伴隨著她一揮手,她的身後同樣是一把又一把的軍刀浮現了出來。
幾乎只在下一瞬,雙方的軍刀便激烈地碰撞在了一起,發出了接二連三的碰撞聲,砰砰砰砰砰的聲音不覺悅耳。
看見這樣的情況,煌樹茉美香滿是惶恐之色。
怎麼辦?
到底該怎麼辦?
這個時候找別人來幫忙無疑是沒有用的,因為沒有人有那個能力來幫忙。
“阿爾泰爾,阿爾泰爾你冷靜啊。”煌樹茉美香對著高空大喊。
阿爾泰爾根本沒有聽見煌樹茉美香的聲音,跟著軍服的公主一陣交鋒後,直接殺入了茫茫高空之中。
夜空被撕裂,雲朵被斬碎,滿城的玻璃轟然崩碎,燈光亂舞。
城市幾乎在一瞬間就陷入了喧鬧之中,無數人驚恐地大喊了起來,根本不知道發生了甚麼情況。

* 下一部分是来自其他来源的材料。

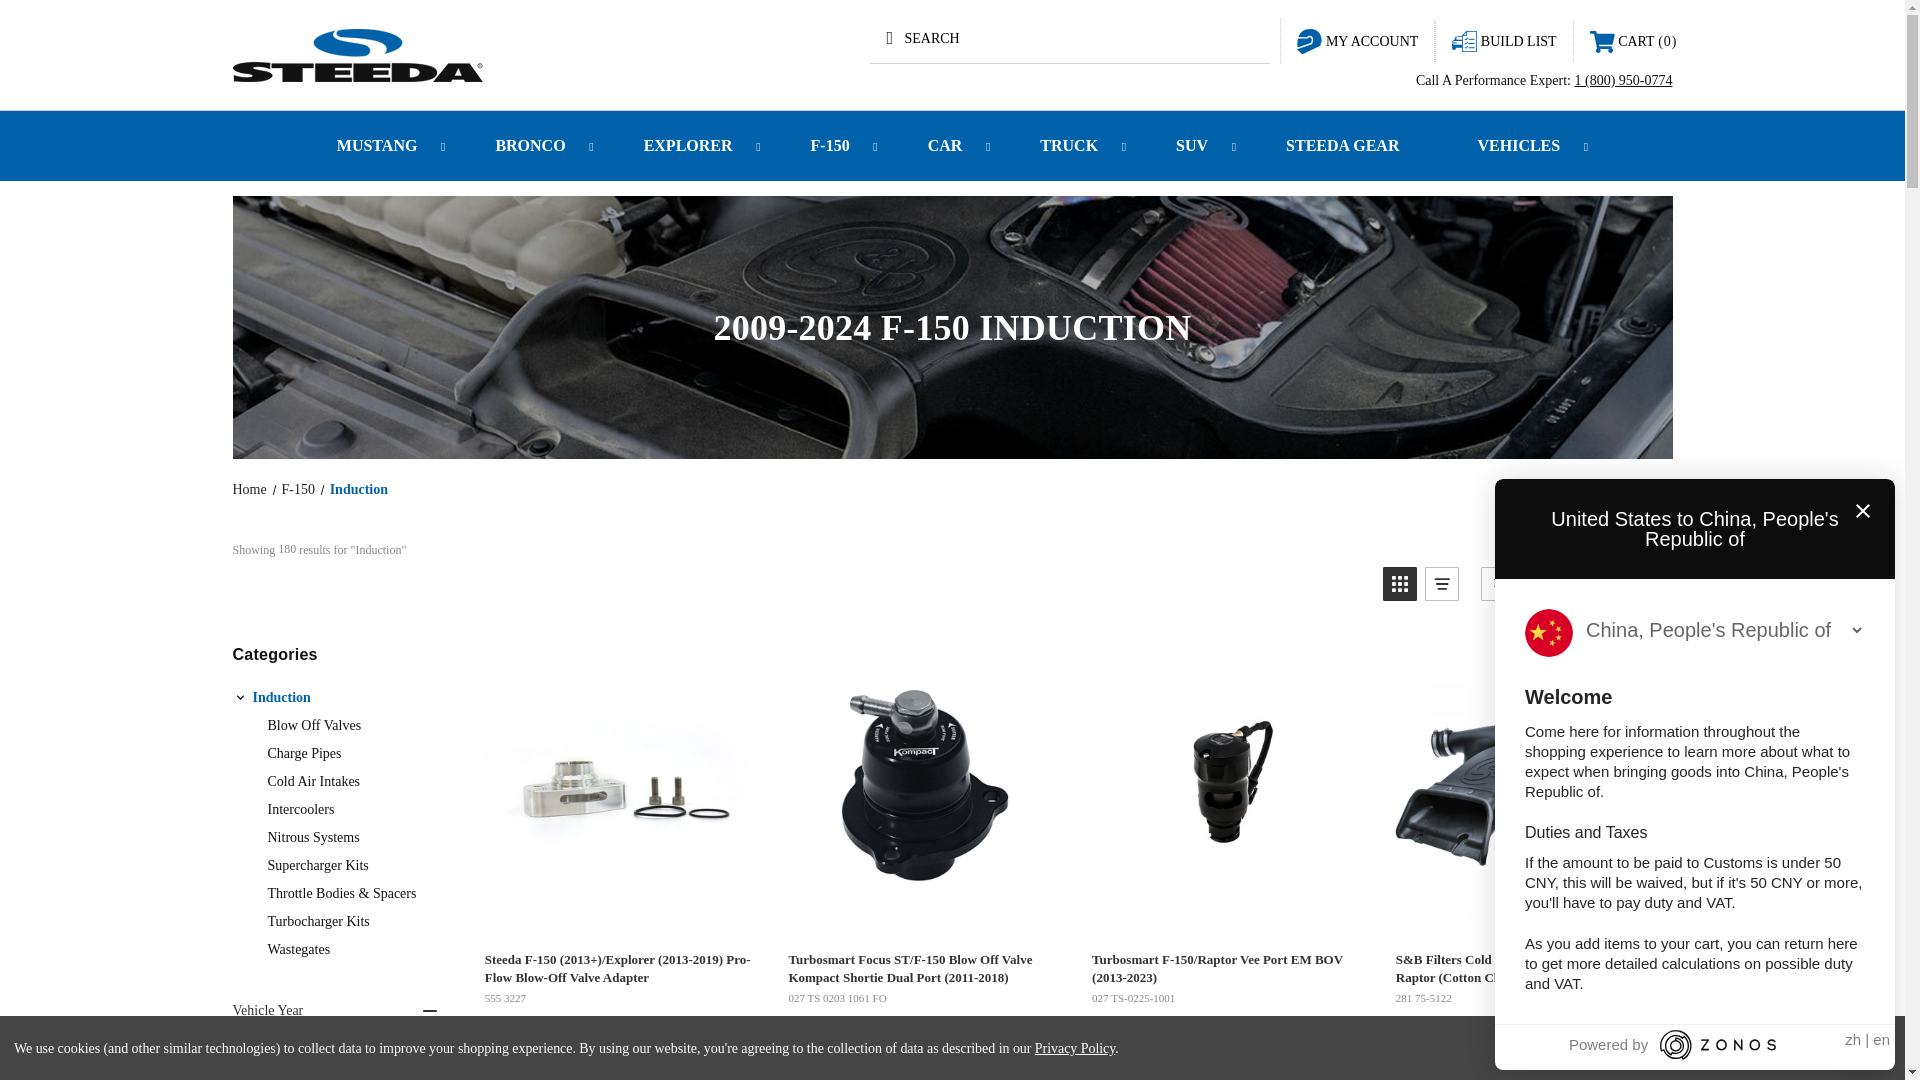 This screenshot has width=1920, height=1080. Describe the element at coordinates (1504, 40) in the screenshot. I see `BUILD LIST` at that location.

這樣的動靜也使得賽蕾嘉等其餘的被造物發現了不對,一個個連忙跑了出來。
“我的天啊,這兩位怎麼又打起來了?”彌勒寺優夜看著空中的情況感嘆道。
“小心點,我們去保護好全城的人。”米特奧拉神色凝重地說道。
兩個阿爾泰爾的戰鬥場面太過於激烈了,一不小心爆發出的氣浪捲到一座大樓,都足以讓大樓直接傾塌下來。
明明是屬於兩個人的戰鬥,但全力爆發出來,近乎天災。
“你這個傢伙,不怕被世界彈出去麼?”軍服的公主應對著阿爾泰爾的各種攻擊時,忍不住憤怒地說道。
“被世界彈出去?”阿爾泰爾也冷笑了起來:“那似乎是個不錯的選擇,吾不過是回到自己的世界罷了。而你呢,你又有甚麼地方可去?被世界彈出去後,可就沒有辦法再來到這個世界了,你或許只能在那些被造世界中來回穿梭,卻有無可奈何。你不是笑話吾的無奈麼?相比起來,你又有甚麼值得自傲的地方呢?”